On January 13–14, 1848, the Liberty League, a pro-abolition political party, held its New York State convention in the upstairs exhibition space at Auburn's Town Hall. The prominent reformer and philanthropist Gerrit Smith attended.
It is unknown what actions were taken at this convention. A January 13 item in the Auburn Daily Advertiser suggested that despite the League's professed sole focus on abolition, the convention program included discussions of temperance, tariffs, trade, and more (see photo below).
During the 1848 campaign, Gerrit Smith would be nominated for president by three abolition parties, marginal as they then were: the Liberty League, the National Liberty Party (yet another Liberty Party offshoot Smith cofounded), and the independent National Reform Association (not to be confused with the organization of the same name that attempted to add an acknowledgment of the Christian god to the U.S. Constitution in the 1860s).

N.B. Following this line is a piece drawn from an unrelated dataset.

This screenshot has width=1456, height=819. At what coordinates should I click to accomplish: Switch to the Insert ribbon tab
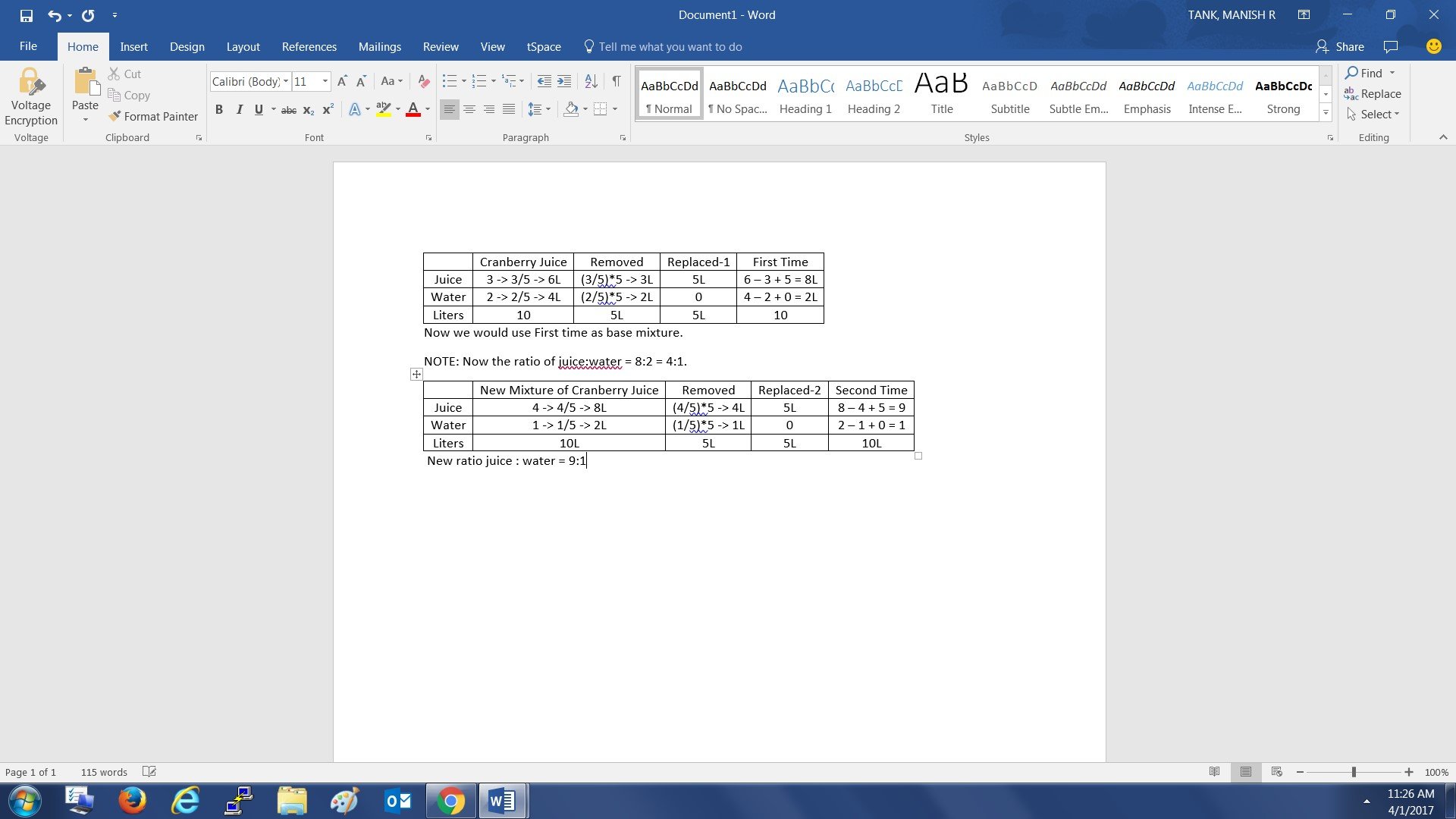133,46
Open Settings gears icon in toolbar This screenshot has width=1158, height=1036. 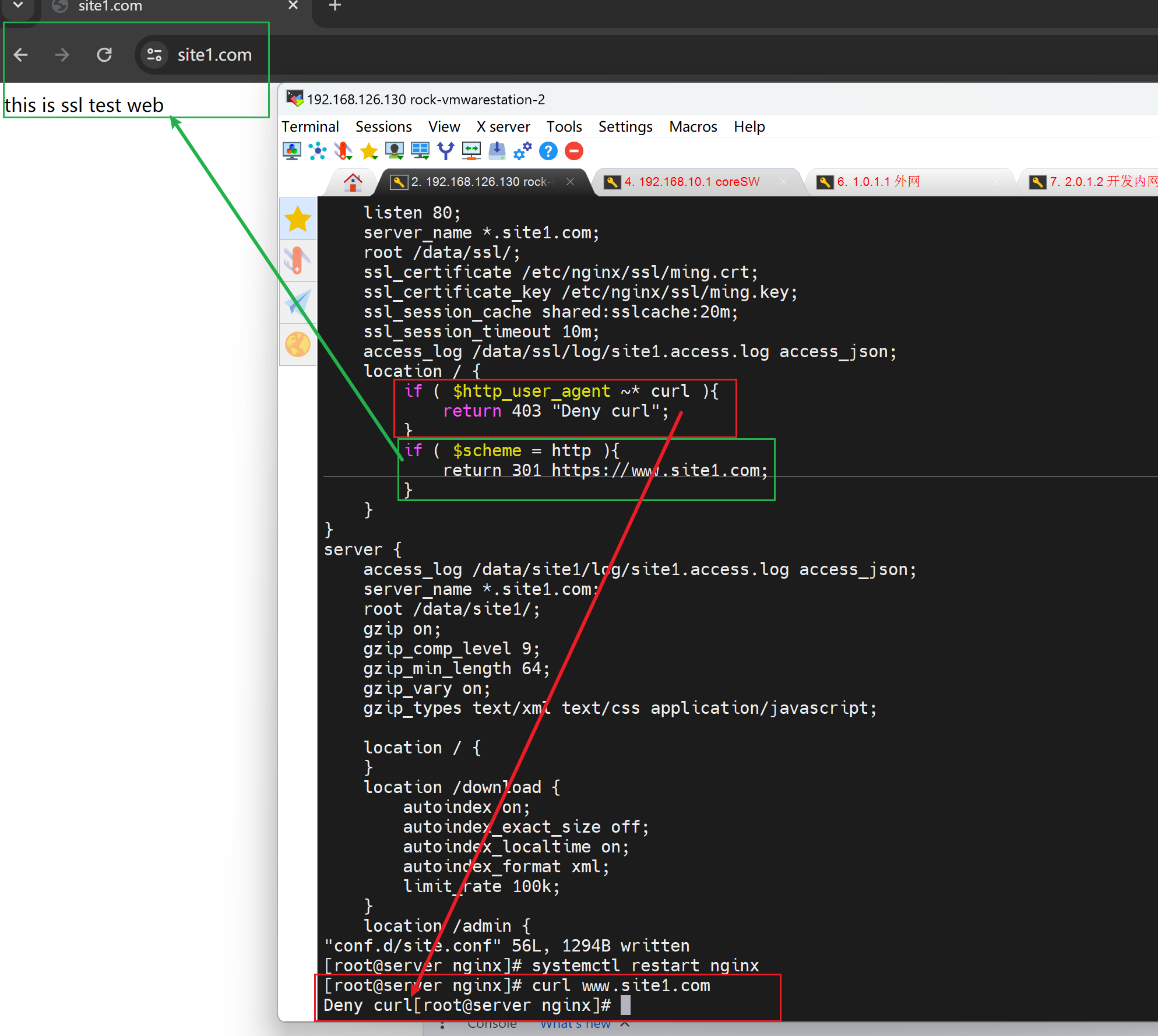[522, 151]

The Building and Site. The building in which the convention was held was Auburn's Town Hall. Like many municipal buildings of the period, it was designed for multiple uses, some of which were meant to earn income for the village. Town Hall housed village offices, the jail, a public market, and the upstairs exhibition hall.
Meeting in Corning Hall, then Auburn's principal meeting space, village trustees voted on July 7, 1835, to construct a "market and public hall." The building was designed by John A. Hagaman. Construction cost $30,000. Contractor Charles W. Pomeroy laid the cornerstone in early 1836 and completed construction in 1837—as it happened, not long before the Panic of 1837 triggered financial chaos that would likely have delayed or ended construction had it struck earlier.
The Panic prompted village leaders to try enhancing the new building's revenue. They passed an ordinance requiring all the village's butchers to rent stalls in the building and all vegetable growers to position their wagons in rented spaces on the square in front of the building. This ordinance was unpopular among merchants and overturned by a lawsuit in 1845. Merchants abandoned the market stalls, which stood vacant until 1854. In that year the space was refurbished to accommodate the Auburn Young Ladies' Institute, a selective finishing school for girls. The Institute remained in Town Hall for almost two decades, moving to new quarters in 1871. The Institute's space and the upstairs exhibition hall space were then converted to additional office space for Auburn's swelling city government.
Municipal offices continued to occupy the building until its demolition in August of 1930.
The site is now occupied by Auburn's main police station.